JAVA AS HUB OF FISHERY INDUSTRY
Mr Baihaki also highlighted that the industry is heavily focused on Java island, where capital Jakarta is situated and the centre of Indonesia’s economy.
Fishes caught in the eastern part of Indonesia are usually processed in Java, Mr Baihaiki explained.
“Exports of the commodities also typically have to go through main ports in Java. Imagine how much costs the businesses can save if those fishes are caught, processed, and sent abroad from ports in the eastern parts of Indonesia.
“Most of Indonesia’s main export destinations are closer to the areas where the fishes were caught,” the expert said.
In the first quarter of 2020, the ministry of marine affairs and fisheries recorded that Indonesia’s main export destinations are the United States, China, ASEAN, Japan and the EU.
A fishery port in Lamongan, East Java. (Photo: Andre Fairys Firdaus)
HUMAN RESOURCE CONSTRAINTS, WORKING CONDITIONS
During the late May press conference, the fisheries minister noted that the industry still needs plenty of human resources to harvest lobsters.
But not many people in the country are equipped with the required knowledge and skills, he said. Those who do have the expertise tend to work abroad, said Mr Prabowo.
For those who work abroad, it is not a bed of roses too. There have been incidents when Indonesian fishermen who worked for foreign vessels were allegedly abused.
When it was reported in mid-May that there were Indonesian fishermen working for foreign vessels who had been treated unfairly, Mr Prabowo said he saw two solutions to the ongoing problem.
Indonesia could impose a moratorium on allowing Indonesians to work for foreign ships, or the ministry could give technical inputs about permits for Indonesian boat crew who are planning to work for foreign vessels, he said.
The Indonesian government hopes the marine and fisheries sector could create new jobs. (Photo: Rusdan Hadian)
If the former option is taken, his ministry is ready to create jobs so that Indonesian fishermen can work on local fishing boats, said Mr Prabowo.
Mr Moh Abdi Suhufan, the national coordinator for non-governmental organisationDestructive Fishing Watch (DFW) Indonesia agreed that creating jobs locally could prevent Indonesian fishermen from being abused abroad.
“As long as the government can manage and set a standard payroll for crew members of fishing vessels,” Mr Suhufan said.

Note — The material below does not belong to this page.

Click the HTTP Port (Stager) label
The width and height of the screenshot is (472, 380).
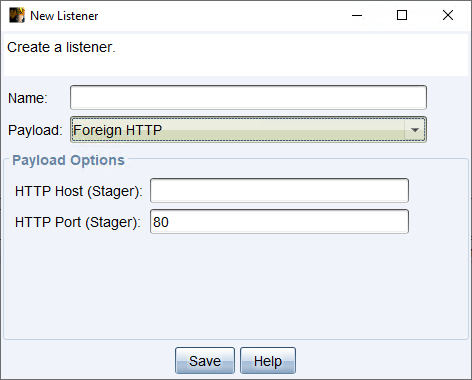(78, 222)
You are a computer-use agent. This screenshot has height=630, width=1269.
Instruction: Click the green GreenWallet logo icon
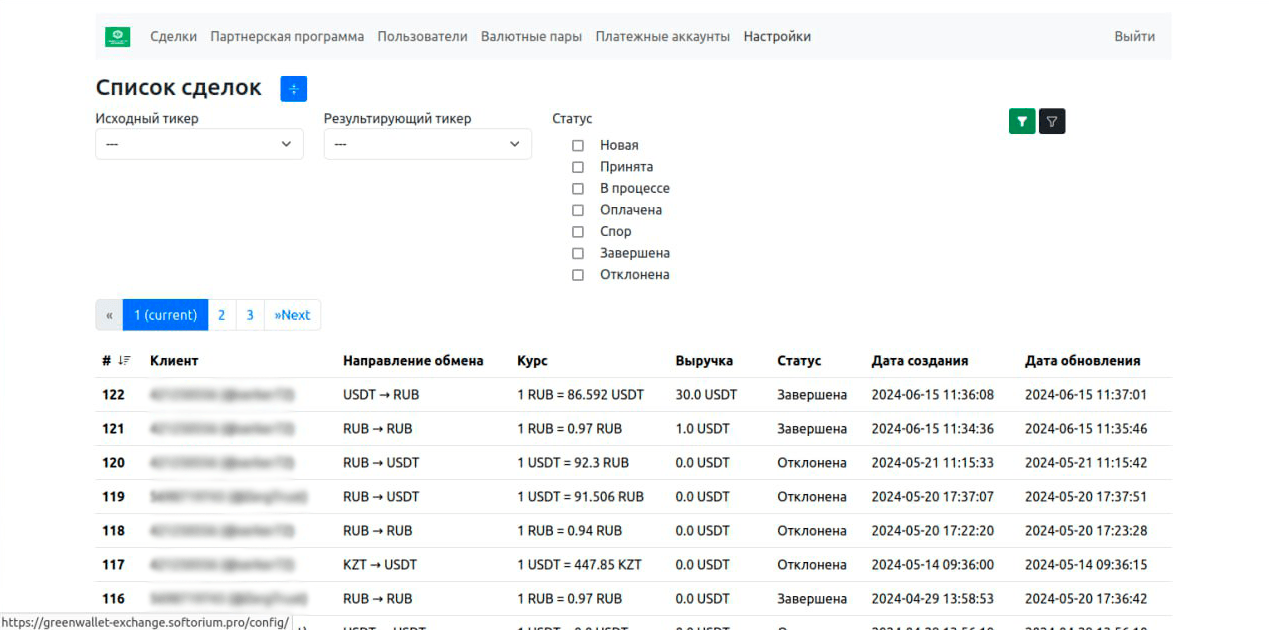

The Jakarta based activist also said that at the moment there are about 6,000 fishing vessels which are over 30GT. This could be increased to 10,000 ships so that more jobs can be created.
For now, Mr Iwan, the fisherman in Natuna has two wishes.
“If the government wants to give aid, it has to be in line with our needs. And please increase the value of our products so the livelihoods of all fishermen will improve.”